Liberty Global plays down EU hopes of cross-border telecoms deals

The head of Liberty Global, once one of the most acquisitive global telecoms groups, said the European Commission’s interest in cross-border consolidation is “a dream that doesn’t reflect reality” as he extolled the company’s strategy of being in fewer and more lucrative markets.

Chief executive Mike Fries said even with recent indications that the EU is more favourable to mergers, such deals are “not going to happen” because it is “a dream that doesn’t reflect the reality of operating businesses”.

He added that the potential cost savings of being in multiple markets were marginal.

Liberty Global built a reputation under the leadership of “cable cowboy” John Malone for debt-fuelled dealmaking but the group has retrenched in recent years, exiting countries such as Germany.

Fries’ comments came a day after Thierry Breton, the EU’s internal market commissioner, said the commission needed to look carefully at the obstacles preventing cross-border consolidation which he saw as “holding back our collective potential compared to other continents”. 

Speaking at the global telecoms conference Mobile World Congress in Barcelona, Fries said that “you first need in-market consolidation before you can get anywhere near cross-market”.

Telecoms operators across Europe — which have suffered years of moderate returns and falling valuations — have long called for regulators to loosen their rules around mergers and acquisitions that would allow companies to grow.

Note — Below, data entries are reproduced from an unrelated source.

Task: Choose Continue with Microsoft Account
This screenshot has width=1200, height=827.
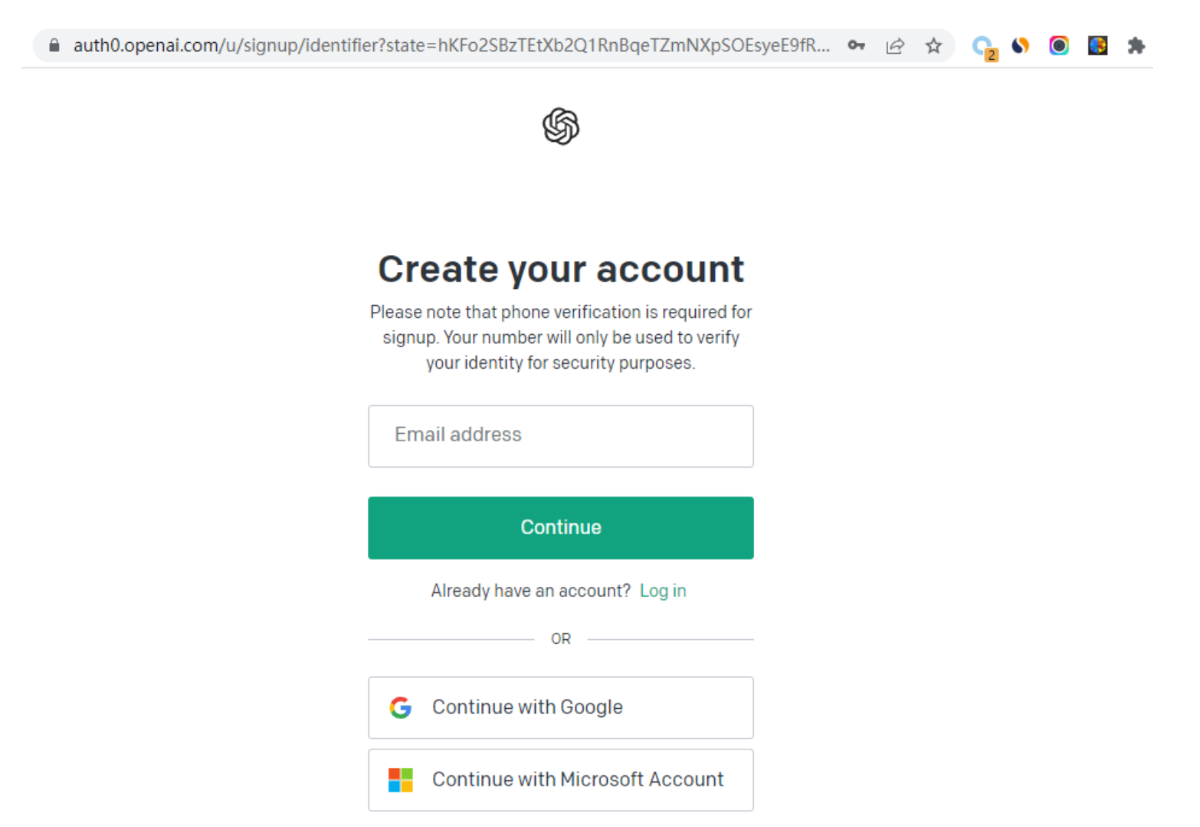Action: click(561, 780)
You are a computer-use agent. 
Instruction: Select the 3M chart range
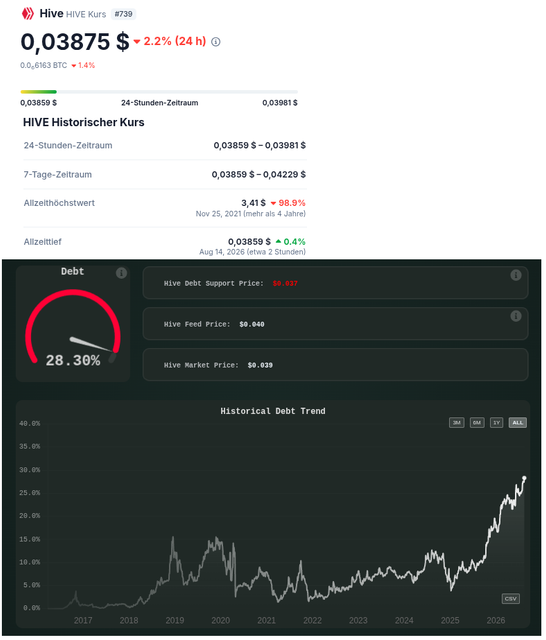pyautogui.click(x=457, y=423)
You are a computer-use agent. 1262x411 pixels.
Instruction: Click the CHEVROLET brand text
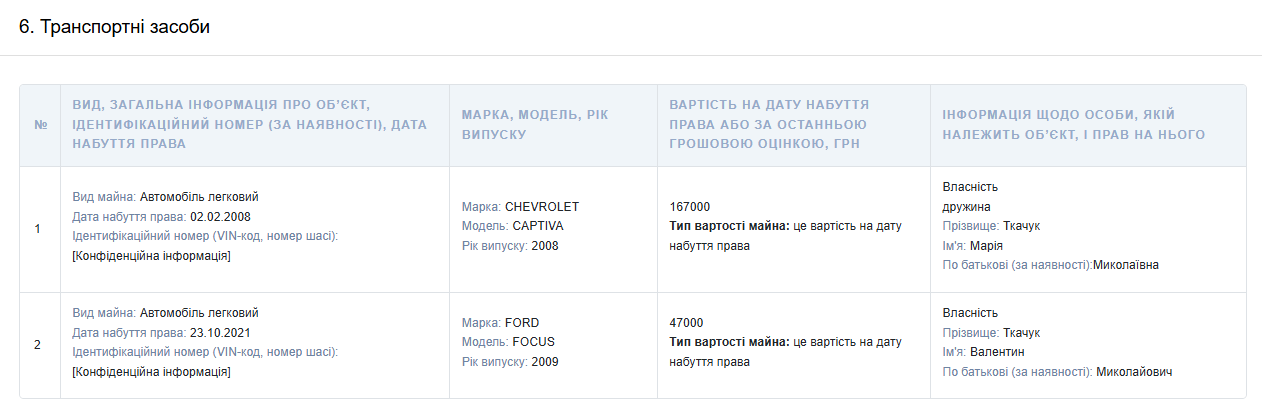[x=542, y=207]
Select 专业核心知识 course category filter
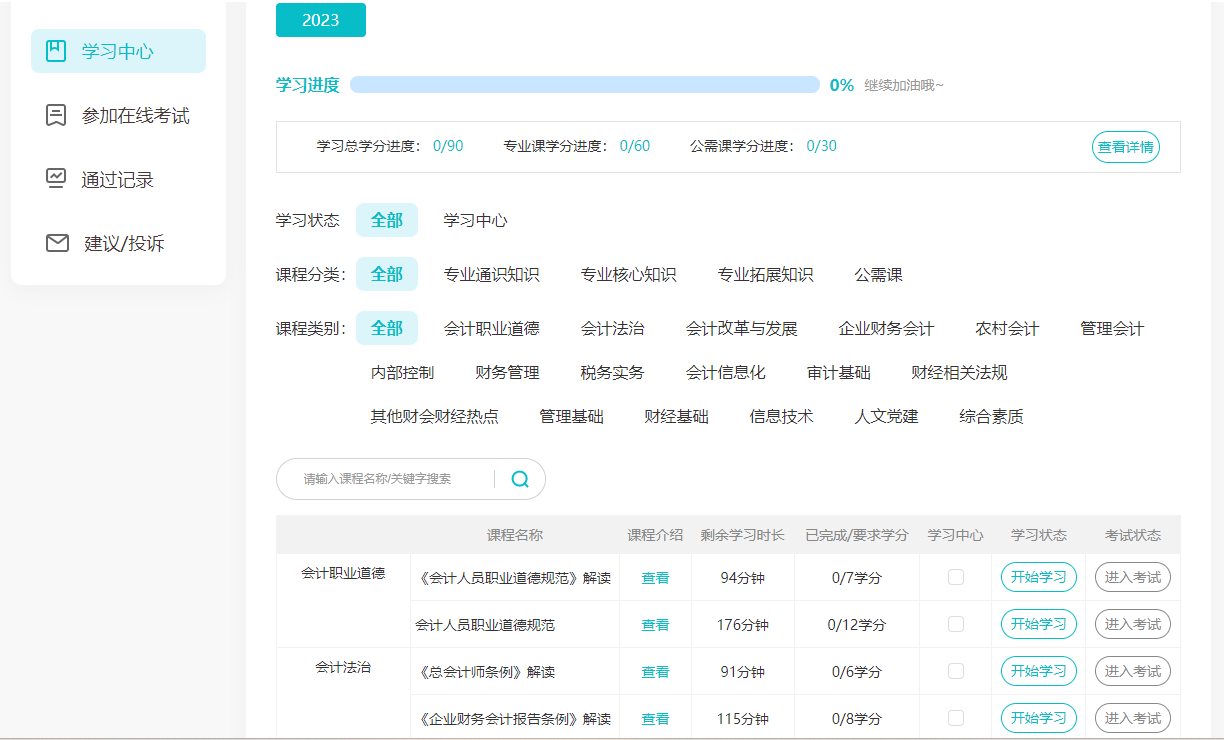Image resolution: width=1224 pixels, height=740 pixels. point(628,274)
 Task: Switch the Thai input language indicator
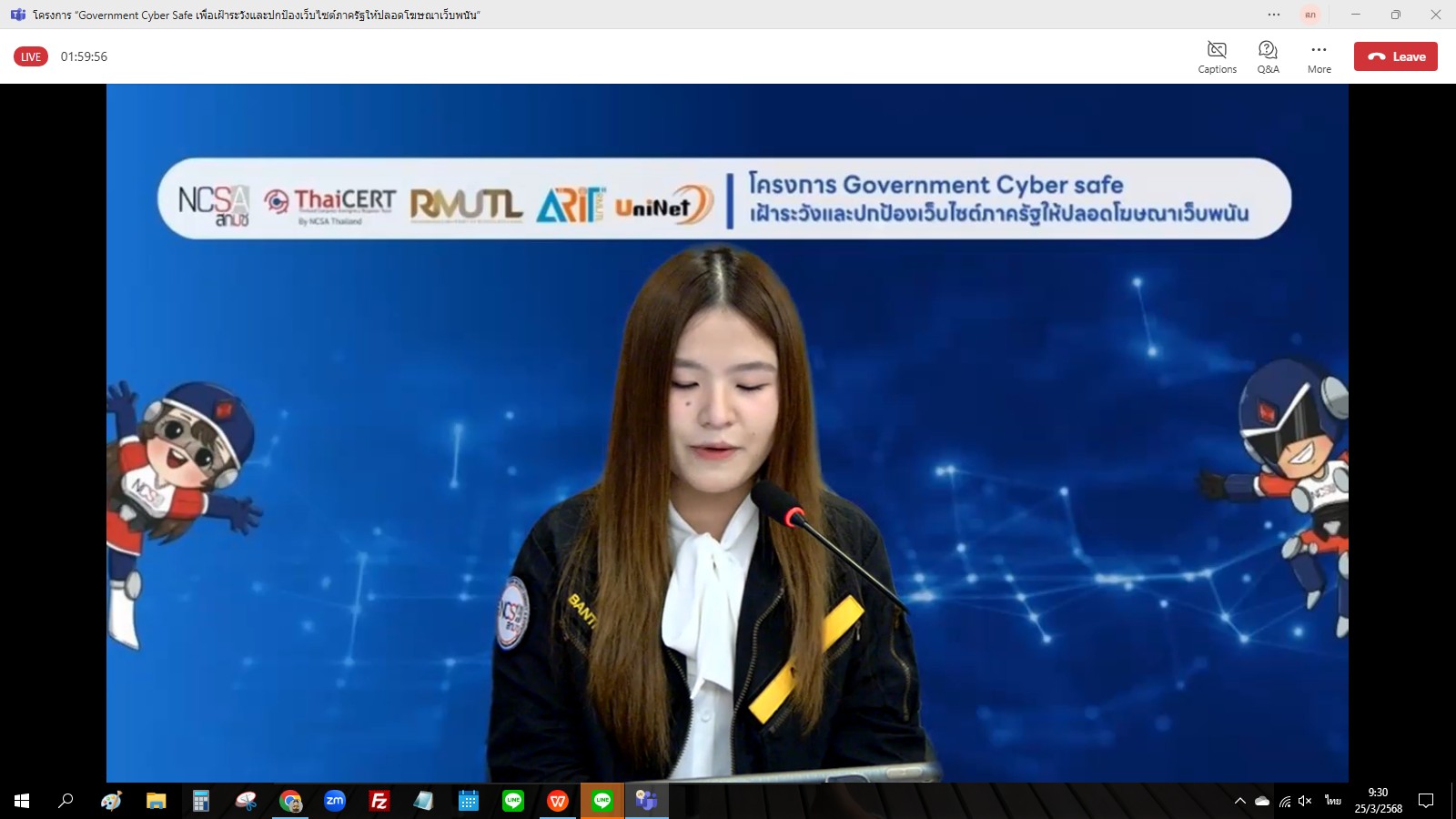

But officials have tended to resist these moves, fearful that greater in-country consolidation will drive up prices and harm consumers.

The proposed merger of Orange and MasMovil in Spain is seen as a litmus test for whether regulators may be starting to change their tune and is being keenly watched by the industry.

Vodafone was one of the last bastions of the telecoms model of cross-border European expansion, having bought Liberty Global’s assets in Germany, the Czech Republic, Hungary, and Romania for €18.4bn in 2019.

But for the most part, as telecoms groups have struggled to capitalise on a digital revolution that has largely rewarded Big Tech, operators have sought to retrench.

Over the past six years, Liberty Global has slimmed down from owning 17 operators globally to just five today, in the UK, Holland, Belgium, Switzerland and Ireland.

“For the longest time we felt we could be a mile wide and an inch deep”, Fries said, but now “we’d rather be in a handful of markets and a mile deep”. 

Fries, who has been chief executive of the company since 2005, said he believed the fortunes of telecoms groups in Europe were starting to change.

“There’s going to be a good story over the next five years in this sector,” he said, pointing to evidence that companies have been able to increase prices in some markets, such as the UK, with limited pushback from the regulator.

Although politicians in Britain have railed against 14 per cent price rises this year, officials and regulators have not intervened to prevent the moves.

Fries also hit back against claims that some investors are taking advantage of weak European assets by buying stakes and angling for changes that may not be in the long term interest of the companies.

Franco-Israeli tycoon Patrick Drahi has built an 18 per cent stake in BT, while French billionaire Xavier Niel and United Arab Emirates telecoms operator e& have built a combined 16.5 per cent stake in Vodafone, on top of Liberty’s 5 per cent holding.

“These are not disinterested financial institutions. These are people who know the industry, know the assets, and that’s a positive thing,” he said, adding that Drahi, Niel and Liberty “come from the same DNA”.